Marketing and sales organization. The organization and management of marketing and sales is an important strategic decision, with major repercussions for company growth over time. According to the CMO Survey, 67 percent of companies give marketing and sales joint responsibility; 13 percent do not have a sales function; 10 percent put sales in charge of marketing; 7.5 percent put marketing in charge of sales; and 2.5 percent do not have a marketing function. A deeper analysis reveals that marketing spending is higher at companies that give marketing responsibility for sales (17.7 percent of overall budgets) than at firms where sales is responsible for marketing (10.1 percent of budgets). Marketing’s more strategic, customer-driven focus can help ensure that sales activities do not become tactical and short-term. When the sales function sits within marketing, sales can be driven to focus on the acquisition and retention of the most valuable customers for the long run.

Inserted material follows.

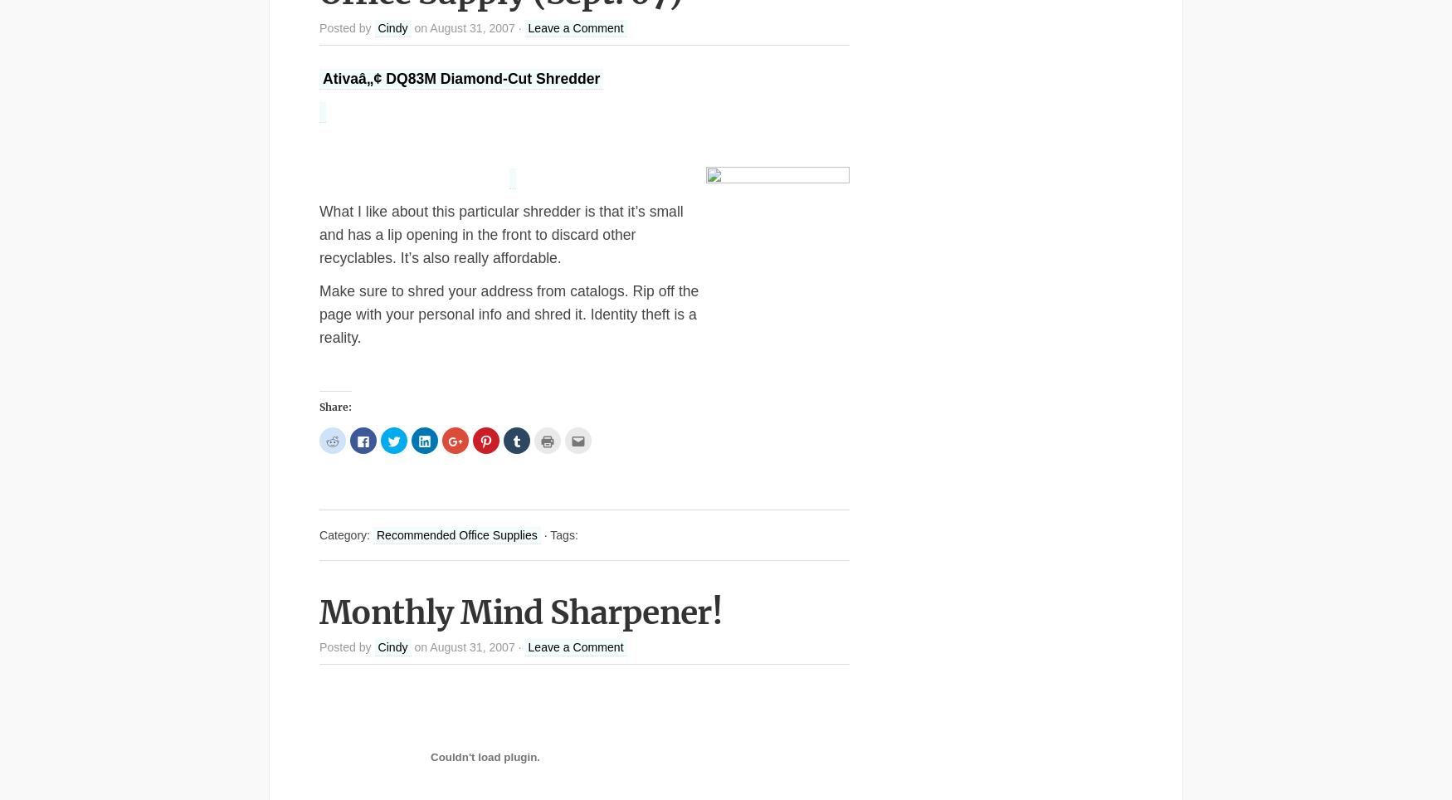 The image size is (1452, 800). I want to click on 'Monthly Mind Sharpener!', so click(520, 611).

—by Christine Moorman, T. Austin Finch senior professor of business administration at the Fuqua School of Business at Duke University and director of The CMO Survey.

Copyright ©2022 Dow Jones & Company, Inc. All Rights Reserved. 87990cbe856818d5eddac44c7b1cdeb8

1. The CMO Survey was launched in 2008 and is conducted twice a year. The latest edition, completed in August 2016, was based on an online survey of 427 senior marketers at U.S. for-profit companies, including B2C and B2B firms.